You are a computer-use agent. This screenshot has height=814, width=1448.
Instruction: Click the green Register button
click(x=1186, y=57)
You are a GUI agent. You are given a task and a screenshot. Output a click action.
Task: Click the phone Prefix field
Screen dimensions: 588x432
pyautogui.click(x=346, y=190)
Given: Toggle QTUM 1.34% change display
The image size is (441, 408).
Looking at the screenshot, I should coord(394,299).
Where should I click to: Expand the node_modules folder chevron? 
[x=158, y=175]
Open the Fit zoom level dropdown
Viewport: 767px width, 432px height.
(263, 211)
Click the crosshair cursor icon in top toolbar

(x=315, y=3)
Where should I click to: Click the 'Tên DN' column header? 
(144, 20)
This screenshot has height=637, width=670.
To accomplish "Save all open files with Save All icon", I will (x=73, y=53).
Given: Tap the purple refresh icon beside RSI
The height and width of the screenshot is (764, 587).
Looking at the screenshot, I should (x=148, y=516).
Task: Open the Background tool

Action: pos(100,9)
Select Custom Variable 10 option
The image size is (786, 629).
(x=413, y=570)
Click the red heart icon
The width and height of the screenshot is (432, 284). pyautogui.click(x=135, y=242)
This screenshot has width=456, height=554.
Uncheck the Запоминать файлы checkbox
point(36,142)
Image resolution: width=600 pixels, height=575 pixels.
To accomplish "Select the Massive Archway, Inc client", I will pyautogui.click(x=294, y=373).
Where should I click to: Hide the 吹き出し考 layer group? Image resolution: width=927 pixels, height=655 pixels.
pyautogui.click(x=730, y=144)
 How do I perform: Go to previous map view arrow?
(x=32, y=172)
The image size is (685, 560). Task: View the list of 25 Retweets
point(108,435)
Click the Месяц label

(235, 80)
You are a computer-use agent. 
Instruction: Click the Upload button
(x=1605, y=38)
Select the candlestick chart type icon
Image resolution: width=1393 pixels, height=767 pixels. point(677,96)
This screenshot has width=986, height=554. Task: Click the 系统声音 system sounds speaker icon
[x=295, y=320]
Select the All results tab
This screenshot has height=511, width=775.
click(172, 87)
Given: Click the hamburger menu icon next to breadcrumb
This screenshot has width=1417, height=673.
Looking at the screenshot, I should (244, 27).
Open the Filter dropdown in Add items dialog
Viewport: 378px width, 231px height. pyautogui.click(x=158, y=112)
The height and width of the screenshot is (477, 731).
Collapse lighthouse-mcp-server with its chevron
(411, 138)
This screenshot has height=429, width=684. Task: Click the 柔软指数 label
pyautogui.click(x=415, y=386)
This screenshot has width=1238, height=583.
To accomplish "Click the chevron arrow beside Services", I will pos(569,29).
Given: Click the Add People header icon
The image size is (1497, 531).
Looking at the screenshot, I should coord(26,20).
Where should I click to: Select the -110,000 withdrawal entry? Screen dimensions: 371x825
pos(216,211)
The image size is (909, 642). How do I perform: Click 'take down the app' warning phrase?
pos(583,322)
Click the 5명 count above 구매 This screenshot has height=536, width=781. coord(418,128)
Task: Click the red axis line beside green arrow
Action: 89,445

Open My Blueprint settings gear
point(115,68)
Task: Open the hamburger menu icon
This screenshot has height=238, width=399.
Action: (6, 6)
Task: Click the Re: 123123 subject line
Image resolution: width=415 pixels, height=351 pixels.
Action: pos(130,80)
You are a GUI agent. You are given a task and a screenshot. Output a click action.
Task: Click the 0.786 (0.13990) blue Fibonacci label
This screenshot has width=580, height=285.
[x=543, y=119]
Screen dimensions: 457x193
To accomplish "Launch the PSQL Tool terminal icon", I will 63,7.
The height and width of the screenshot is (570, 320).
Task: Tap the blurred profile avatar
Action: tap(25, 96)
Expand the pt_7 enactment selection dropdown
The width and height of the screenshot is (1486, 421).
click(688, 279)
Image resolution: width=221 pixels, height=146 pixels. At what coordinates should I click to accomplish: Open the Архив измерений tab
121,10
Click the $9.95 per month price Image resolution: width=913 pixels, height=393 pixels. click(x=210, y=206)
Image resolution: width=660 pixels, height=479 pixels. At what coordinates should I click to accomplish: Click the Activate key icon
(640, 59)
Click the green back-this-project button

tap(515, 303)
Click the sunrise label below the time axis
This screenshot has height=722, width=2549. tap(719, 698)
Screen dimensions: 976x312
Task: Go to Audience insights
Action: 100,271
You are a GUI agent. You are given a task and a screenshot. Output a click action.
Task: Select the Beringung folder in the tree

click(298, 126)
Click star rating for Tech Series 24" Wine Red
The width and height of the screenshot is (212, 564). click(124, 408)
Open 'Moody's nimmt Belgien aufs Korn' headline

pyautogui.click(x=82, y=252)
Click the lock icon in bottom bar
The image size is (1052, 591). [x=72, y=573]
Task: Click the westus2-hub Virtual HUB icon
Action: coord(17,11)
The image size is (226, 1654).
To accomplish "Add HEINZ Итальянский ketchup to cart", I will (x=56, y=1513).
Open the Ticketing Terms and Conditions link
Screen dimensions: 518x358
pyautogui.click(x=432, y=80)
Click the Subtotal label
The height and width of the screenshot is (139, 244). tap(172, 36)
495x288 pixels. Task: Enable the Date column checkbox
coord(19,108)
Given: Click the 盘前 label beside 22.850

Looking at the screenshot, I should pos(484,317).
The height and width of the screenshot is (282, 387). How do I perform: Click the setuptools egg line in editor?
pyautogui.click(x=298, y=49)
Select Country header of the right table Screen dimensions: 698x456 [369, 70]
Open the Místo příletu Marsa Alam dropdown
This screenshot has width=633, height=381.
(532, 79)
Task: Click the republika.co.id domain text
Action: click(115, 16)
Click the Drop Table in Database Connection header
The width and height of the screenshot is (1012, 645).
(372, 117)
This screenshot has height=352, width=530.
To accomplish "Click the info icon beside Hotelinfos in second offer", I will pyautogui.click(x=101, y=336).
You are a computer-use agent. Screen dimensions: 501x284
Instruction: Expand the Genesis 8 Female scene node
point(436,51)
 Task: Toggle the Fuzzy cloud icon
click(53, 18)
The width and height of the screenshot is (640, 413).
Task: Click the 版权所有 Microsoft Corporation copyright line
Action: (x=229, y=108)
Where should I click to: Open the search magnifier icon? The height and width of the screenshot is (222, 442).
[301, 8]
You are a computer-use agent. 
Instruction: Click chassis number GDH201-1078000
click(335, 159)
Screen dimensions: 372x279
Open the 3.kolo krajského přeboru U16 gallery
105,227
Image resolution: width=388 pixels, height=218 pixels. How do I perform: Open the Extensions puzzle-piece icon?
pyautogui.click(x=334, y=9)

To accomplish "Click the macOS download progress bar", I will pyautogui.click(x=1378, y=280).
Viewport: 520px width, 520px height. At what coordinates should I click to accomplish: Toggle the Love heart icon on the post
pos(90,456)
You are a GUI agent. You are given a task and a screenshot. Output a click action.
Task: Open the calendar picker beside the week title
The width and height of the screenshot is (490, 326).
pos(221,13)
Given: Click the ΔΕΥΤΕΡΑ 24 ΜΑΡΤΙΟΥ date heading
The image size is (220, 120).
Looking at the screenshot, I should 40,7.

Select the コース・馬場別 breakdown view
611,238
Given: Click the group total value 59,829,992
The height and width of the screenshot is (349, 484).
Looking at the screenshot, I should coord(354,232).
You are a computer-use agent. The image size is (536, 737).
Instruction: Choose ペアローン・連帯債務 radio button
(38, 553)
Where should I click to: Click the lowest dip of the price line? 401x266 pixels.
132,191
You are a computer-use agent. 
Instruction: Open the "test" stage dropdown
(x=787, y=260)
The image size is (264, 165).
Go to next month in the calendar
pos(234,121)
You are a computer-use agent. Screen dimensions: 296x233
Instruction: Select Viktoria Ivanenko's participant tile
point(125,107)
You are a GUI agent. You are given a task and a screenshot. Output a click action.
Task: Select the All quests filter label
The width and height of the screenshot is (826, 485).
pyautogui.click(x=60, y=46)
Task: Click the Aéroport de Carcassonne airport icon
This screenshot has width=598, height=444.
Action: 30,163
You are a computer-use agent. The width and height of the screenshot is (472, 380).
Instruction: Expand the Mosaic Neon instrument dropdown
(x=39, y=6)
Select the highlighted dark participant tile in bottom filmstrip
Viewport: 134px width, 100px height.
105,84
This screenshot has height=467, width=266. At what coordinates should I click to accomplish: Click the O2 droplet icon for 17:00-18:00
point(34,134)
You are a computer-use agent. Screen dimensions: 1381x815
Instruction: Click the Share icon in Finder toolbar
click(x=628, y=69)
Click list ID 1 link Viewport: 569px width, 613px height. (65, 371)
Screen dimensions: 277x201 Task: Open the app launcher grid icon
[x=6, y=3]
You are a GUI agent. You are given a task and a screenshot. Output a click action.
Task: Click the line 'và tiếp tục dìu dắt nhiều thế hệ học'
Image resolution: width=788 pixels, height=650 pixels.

===============

▶ Task goal
Filter the data, keeping only the lines that contain "menu".

▶ Task answer
Given: Click the hamburger menu icon next to breadcrumb
Task: Open the hamburger menu icon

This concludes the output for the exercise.